Thematic exhibitions often present various styles of art worked towards a broad idea. A good show also offers the viewer a opportunity to see clearly articulated artistic perspectives on a theme. Rare is a show made up of iconic pieces. Mythography, currently on view at Manifest Gallery is such a show.
Mythography is an annual show inviting national and international artists to tell a story. The result is an exhibition that includes painting, sculpture, drawing, video, and photography presenting stories with details we may not know, with images strikingly familiar. David Hannon’s Strange Gifts for example depicts a scene in which a young man has just opened a package containing a sculptural bust. He is presumably on his front patio, which is surrounded by examples of a polluted disregard for the urban landscape. Factories drape the landscape along with sewage draining nearby and a car exhausting fumes passes by.
The films of Bill Domonokos are similarly engaging. Domonokos’s work includes found photographic images and archival film he represents as film collage. While we may not be familiar with the narrative, the aesthetic of these black and white images are easily recognizable. His film “Nocturne” is accompanied and inspired by the absolutely beautiful music of Tchaikovsky adding another level of iconic familiarity.

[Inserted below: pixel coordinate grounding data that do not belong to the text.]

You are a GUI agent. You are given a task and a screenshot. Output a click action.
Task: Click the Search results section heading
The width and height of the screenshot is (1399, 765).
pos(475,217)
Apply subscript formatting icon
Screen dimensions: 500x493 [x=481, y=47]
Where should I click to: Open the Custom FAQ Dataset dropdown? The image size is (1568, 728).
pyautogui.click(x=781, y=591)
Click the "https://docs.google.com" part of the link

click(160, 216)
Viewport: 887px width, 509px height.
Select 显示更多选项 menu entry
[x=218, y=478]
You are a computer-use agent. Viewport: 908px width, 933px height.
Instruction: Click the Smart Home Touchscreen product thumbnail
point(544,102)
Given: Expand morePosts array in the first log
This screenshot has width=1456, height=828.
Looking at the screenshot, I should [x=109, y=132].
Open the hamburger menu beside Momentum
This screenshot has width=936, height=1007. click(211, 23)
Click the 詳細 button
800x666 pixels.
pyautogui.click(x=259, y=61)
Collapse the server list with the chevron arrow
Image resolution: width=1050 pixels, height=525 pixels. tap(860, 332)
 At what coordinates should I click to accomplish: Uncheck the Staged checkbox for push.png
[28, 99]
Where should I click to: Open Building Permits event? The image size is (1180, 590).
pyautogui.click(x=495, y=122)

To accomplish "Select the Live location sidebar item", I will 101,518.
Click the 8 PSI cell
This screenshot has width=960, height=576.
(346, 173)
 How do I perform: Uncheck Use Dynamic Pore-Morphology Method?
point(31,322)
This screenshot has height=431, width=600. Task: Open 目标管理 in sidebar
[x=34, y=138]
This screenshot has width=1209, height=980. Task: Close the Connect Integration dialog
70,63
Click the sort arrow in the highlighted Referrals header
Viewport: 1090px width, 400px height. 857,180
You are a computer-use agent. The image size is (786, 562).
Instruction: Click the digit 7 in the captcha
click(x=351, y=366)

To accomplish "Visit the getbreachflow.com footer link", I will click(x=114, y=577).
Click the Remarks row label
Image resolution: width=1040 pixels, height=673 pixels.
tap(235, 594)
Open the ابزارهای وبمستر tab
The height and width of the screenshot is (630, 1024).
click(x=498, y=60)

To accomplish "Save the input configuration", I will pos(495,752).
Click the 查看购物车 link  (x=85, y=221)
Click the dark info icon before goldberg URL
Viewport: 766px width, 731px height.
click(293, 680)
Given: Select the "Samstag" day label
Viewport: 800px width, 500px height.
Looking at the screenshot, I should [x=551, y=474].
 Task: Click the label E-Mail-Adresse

While Mythography allows for a broad definition of the narrative, the art of storytelling pulls the show together with dramatically engaging results. Through the iconic forms of Jessica Grace Bechtel’s Ripening and Chris White’s endearing Grandma & Grandpa that pull us into the gallery to the welcoming familiarity of Laura Fisher’s Part One: Dreams, an old book of prints Mythography makes room for the storyteller.